最近学生在写征文,主题是风从故乡来。很明显,这里的“风”有象征义。风有包罗万象、席卷万物的神奇力量。古典神魔小说,常借一阵清风,引主人公踏入虚幻秘境。而于我而言,故乡从不是风的聚散栖身,而是一条无尽蔓延的长路。
人到成年,故乡大抵都活在了梦里。为谋生奔赴他乡,为生计步履匆匆,我们渐渐无暇归乡,只好把满腔乡愁,悄悄安放进梦里。

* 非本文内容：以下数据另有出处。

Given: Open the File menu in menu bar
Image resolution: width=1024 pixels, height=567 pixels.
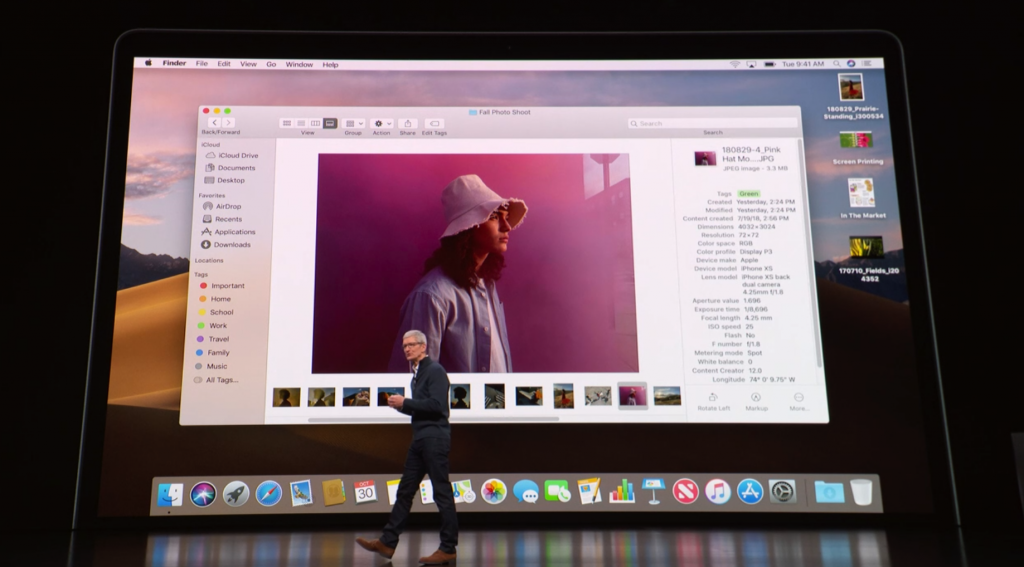Looking at the screenshot, I should (202, 64).
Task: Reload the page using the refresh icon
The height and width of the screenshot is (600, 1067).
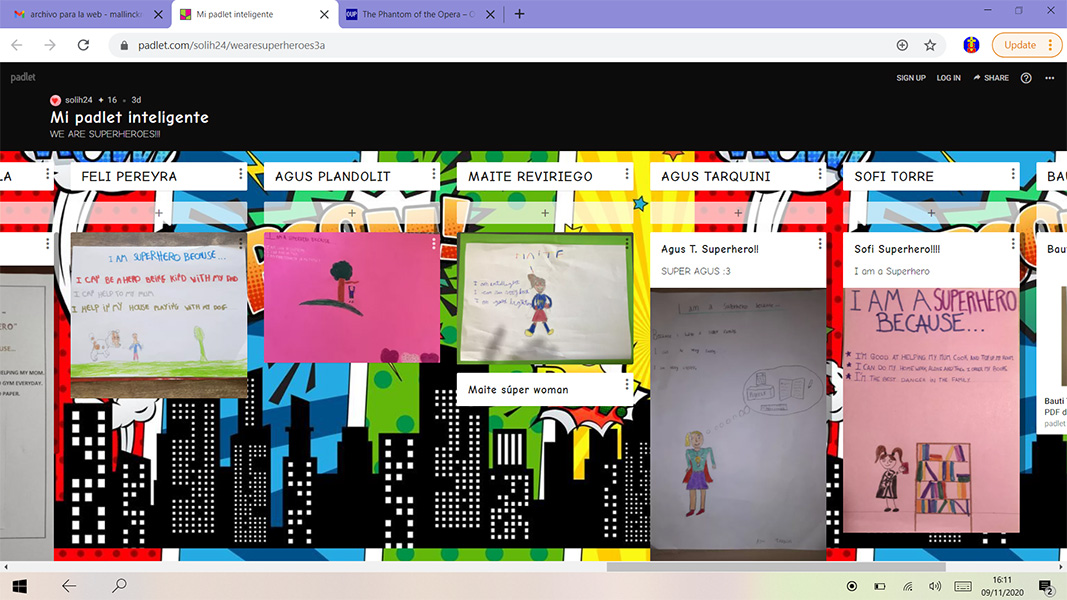Action: 84,45
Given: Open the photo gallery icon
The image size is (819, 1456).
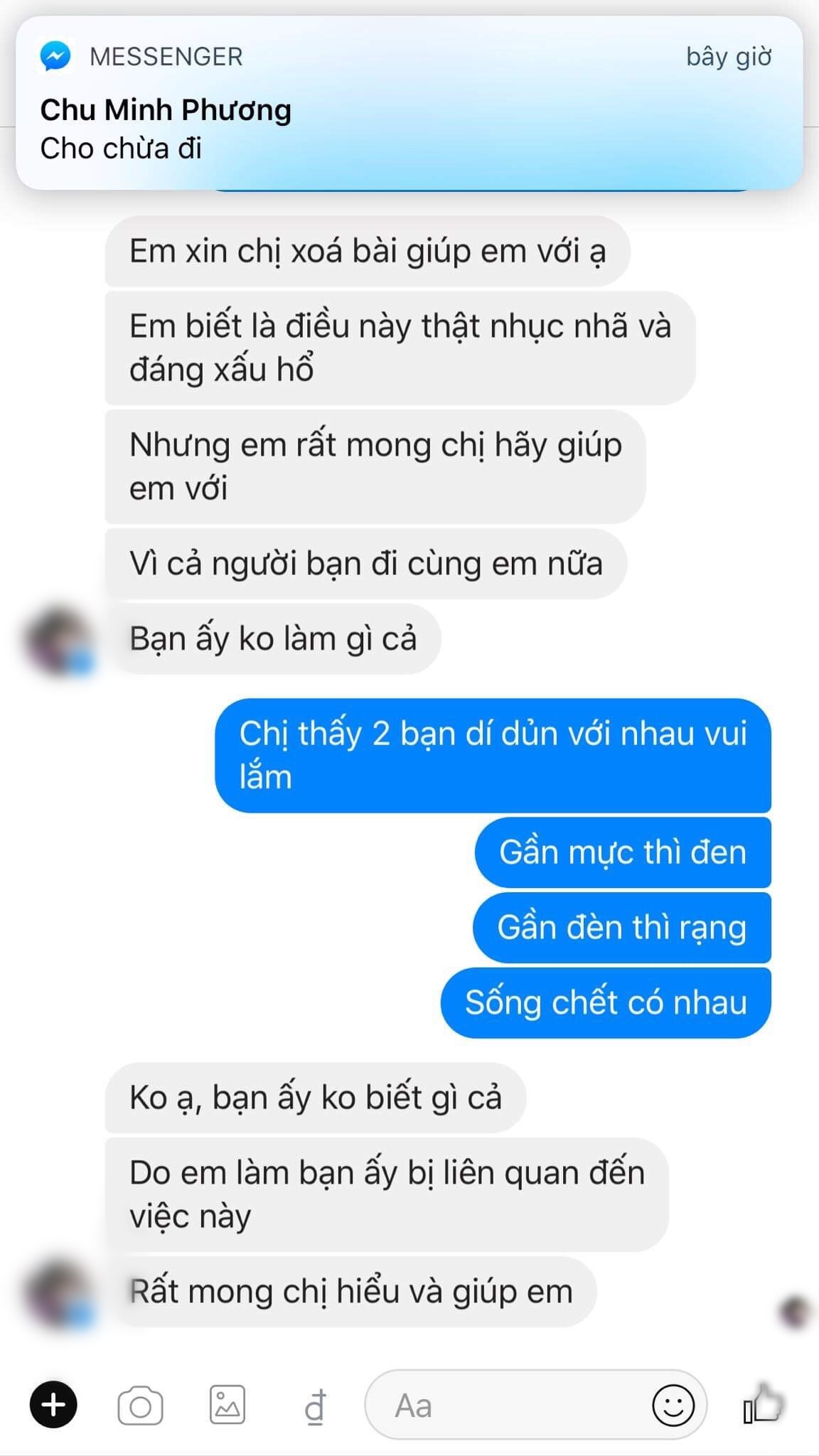Looking at the screenshot, I should pyautogui.click(x=228, y=1405).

2008年冬日,毕业前夕我远赴外省谋生,第一份工作是住家保姆。每日晨昏,烟火三餐,接送孩童,辅导课业,日子被琐碎填满。每每从狭窄的小床醒来,望着窗外满眼苍翠的梧桐,总有些精神恍惚。片刻之后,才恍然惊觉,自己终究只是异乡过客。梦里的故乡,从无这般繁茂梧桐,只有乡间遍野星星点点的小雏菊。
也是那个清晨,我第一次对故乡,生出了深入骨髓的精神依恋。
2012年秋天,为奔赴心底牵挂的人,我踏上去往北方的路途。西安车站人潮涌动,耳边熟悉的陕北方言萦绕耳畔,恍惚间,我仿佛闯进了九十年代的黑白老电影,而自己,只是人海里微不足道的路人甲。

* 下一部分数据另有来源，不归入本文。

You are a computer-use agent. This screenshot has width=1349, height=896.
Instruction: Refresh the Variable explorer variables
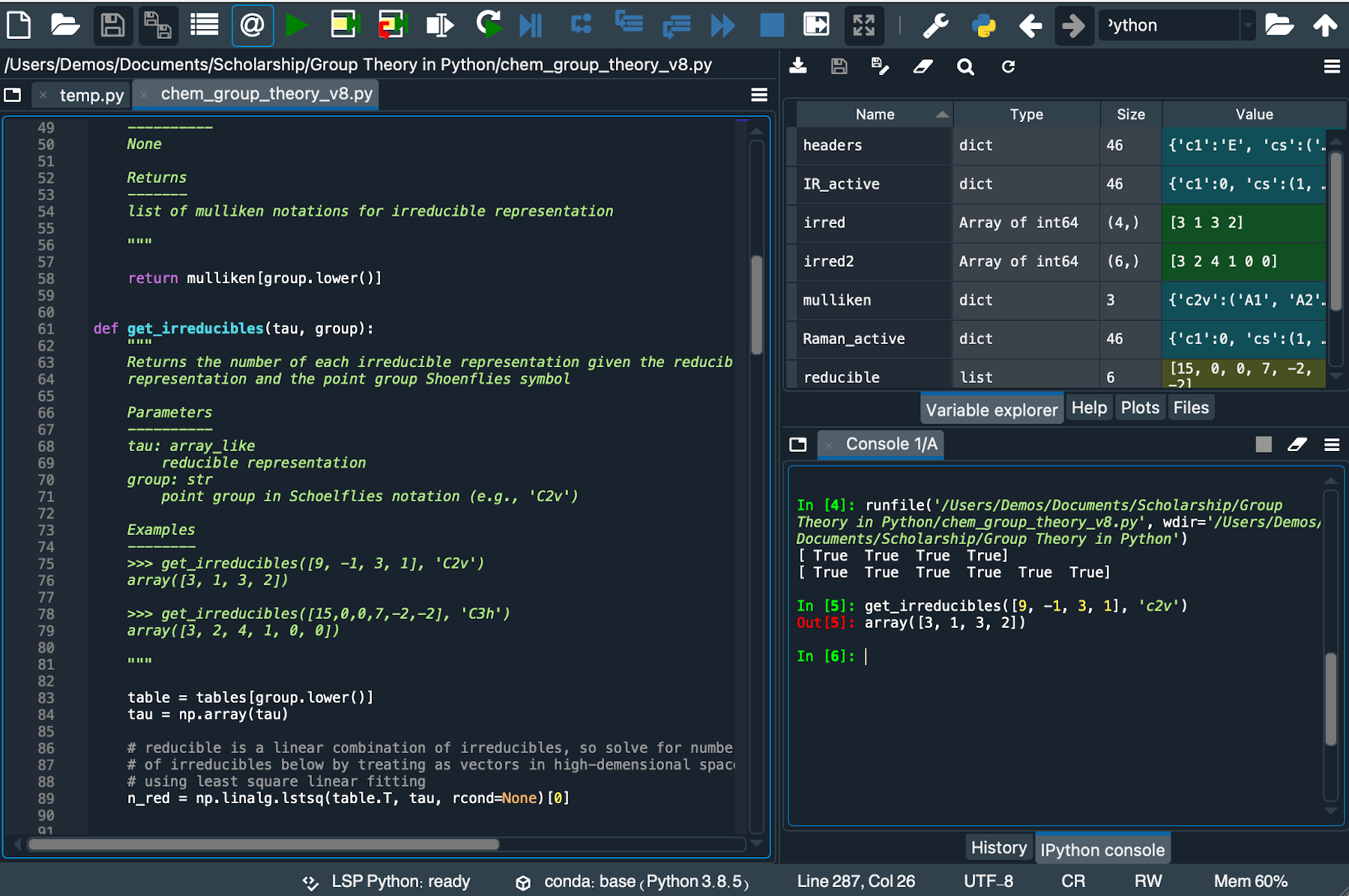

那日,我们同登古城墙,漫步长安街,在大雁塔定格下合影。白日里,公交车的座椅聆听过彼此的心事与告白;夜色中,街角温柔的路灯,拥抱过我们的温柔情愫。夜深回旅店,我独卧床榻,抬眼望见窗外明月,忽然觉得,明月似一路尾随而来,悄悄提醒我,早日结束这份遥遥相望的异地情缘。
那一夜,梦里的故乡,化作一条悠长小路,路上只剩我与心上人挥手作别的身影。
2020年春日,开学未久,母亲一通电话击碎了平静。父亲历经两次化疗,身体每况愈下,再度住进医院。待我请假匆匆赶回,父亲早已瘦骨嶙峋,意识模糊,连前来探望的我,也已然认不出。
在医院守候整日,终究没能和父亲说上一句话。他奄奄一息躺在病床上,半睁着眼,似有千言万语,却终是发不出半点声响。我早已预想过离别,却从未料到,这一天来得这般猝不及防。
辞别母亲返程工作,不过一周,便接到母亲来电,告知我父亲离世的噩耗。那一刻,二十多年前的画面骤然浮现:当年奶奶离世,家里人都在祠堂参加丧礼,独留我一人守在家中。流年轮转,如今,终换我亲身历经生离死别。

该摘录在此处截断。